Une légère moue pensive se dessina sur son visage. Il n’avait pas pensé une seconde à s’enfuir, puisqu’il continuait de se sentir en sécurité. Alors certes, il n’était pas totalement à l’aise avec tout ce qu’il avait appris mais… Difficile de reprocher une nature à quelqu’un qui n’avait rien demandé, à la base.
« C’est peut-être toi qui va fuir alors… » Il eut un nouveau rire, celui du type qui n’assumait pas. Il prit une nouvelle gorgée de saké, réfléchissant à ce qu’il pouvait dire. Il n’avait jamais vraiment aimé parler de lui-même. Mais étant donné que Will lui avait fait sa confession, il était normal qu'il lui rende la pareille.
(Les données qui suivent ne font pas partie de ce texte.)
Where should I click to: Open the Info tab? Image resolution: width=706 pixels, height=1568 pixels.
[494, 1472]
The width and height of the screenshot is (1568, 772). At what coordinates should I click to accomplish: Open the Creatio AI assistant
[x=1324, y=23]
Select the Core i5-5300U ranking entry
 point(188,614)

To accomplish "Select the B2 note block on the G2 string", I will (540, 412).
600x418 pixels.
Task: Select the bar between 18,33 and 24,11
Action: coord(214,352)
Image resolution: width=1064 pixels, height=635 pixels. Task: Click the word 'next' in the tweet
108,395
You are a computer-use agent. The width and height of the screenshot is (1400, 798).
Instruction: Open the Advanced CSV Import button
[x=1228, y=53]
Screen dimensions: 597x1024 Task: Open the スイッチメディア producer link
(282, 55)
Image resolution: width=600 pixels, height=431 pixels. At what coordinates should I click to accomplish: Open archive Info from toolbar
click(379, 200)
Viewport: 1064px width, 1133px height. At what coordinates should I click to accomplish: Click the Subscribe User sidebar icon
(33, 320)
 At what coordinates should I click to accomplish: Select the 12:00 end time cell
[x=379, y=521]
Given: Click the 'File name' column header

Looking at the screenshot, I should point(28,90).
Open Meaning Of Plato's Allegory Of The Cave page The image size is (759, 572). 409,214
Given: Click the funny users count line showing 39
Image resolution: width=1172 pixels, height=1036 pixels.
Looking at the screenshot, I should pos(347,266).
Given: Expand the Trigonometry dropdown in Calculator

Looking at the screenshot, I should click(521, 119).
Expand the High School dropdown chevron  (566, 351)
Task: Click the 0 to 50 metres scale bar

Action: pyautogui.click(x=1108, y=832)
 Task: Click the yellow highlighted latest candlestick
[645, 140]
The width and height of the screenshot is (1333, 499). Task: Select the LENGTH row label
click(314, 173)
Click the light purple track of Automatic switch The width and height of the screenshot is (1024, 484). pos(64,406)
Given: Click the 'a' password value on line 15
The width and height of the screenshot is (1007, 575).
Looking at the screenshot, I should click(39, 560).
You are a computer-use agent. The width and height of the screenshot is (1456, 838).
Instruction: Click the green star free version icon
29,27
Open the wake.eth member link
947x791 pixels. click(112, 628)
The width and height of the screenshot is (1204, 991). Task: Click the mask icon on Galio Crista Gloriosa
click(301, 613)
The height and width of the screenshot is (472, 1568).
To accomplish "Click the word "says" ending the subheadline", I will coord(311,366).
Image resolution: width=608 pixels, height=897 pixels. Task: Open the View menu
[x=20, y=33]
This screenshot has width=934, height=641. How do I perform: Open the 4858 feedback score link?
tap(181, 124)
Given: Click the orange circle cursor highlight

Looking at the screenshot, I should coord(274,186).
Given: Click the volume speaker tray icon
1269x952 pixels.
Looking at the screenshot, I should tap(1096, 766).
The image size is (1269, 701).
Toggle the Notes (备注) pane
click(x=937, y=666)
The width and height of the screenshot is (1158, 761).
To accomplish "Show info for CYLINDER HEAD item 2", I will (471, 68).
« J’ai… 23 ans. Détail totalement inutile ici, j’imagine. Je suis mort dans un accident de moto, tout ça parce qu’un connard de chauffard a pas été fichu de s’arrêter à un putain de feu rouge. Il y a… » Il calcula mentalement, surpris de ne pas s’en souvenir. Pourtant, dans sa chambre lorsqu’il broyait du noir, il avait toujours tendance à faire attention à ce détail.
« …Neuf mois. Et comme je n’ai pas été fichu d’accepter ma situation et que j’avais des proches qui m’étaient chers j’ai… Essayé de revenir à la vie. » Il baissa les yeux, contorsionnant ses doigts qui étaient devenus tout à coup captivants. Son regard était fuyant et il se mordit une nouvelle fois la lèvre inférieure. L’inconfort était grand. C’était la première fois qu’il parlait de ça à voix haute et il s’attendait presque que son interlocuteur se moque de lui ouvertement. Quand il y pensait… Ça aurait été logique.
« Donc évidemment, ça a foiré et je me suis transformé en zombie. C’est pas la top joie mais je peux avoir assez facilement des potions pour l’apparence et du parfum. Alors j’imagine que ça aurait pu être pire. »
Ou pas, en fait. Il faut dire aussi que tu n’as pas franchement laissé le choix à Rizzen non plus, alors qu’à la base, c’était ton idée.Il poussa un long soupir. Son propre comportement l’énervait et s’il pouvait, il se bafferait. Et ça encore, c’était que les galères depuis qu’il était mort. S’il venait à parler de sa vie en tant que vivant… Ça serait encore plus déprimant. Au lieu de ça, il préféra reconcentrer son attention sur son verre, appréciant le liquide qui s’y trouvait. Au moins, l’alcool lui permettait de diminuer sa gêne d’en parler. Il ne tarderait pas néanmoins à avoir la tête qui tourne rapidement, n’ayant pas une grande résistance à la boisson.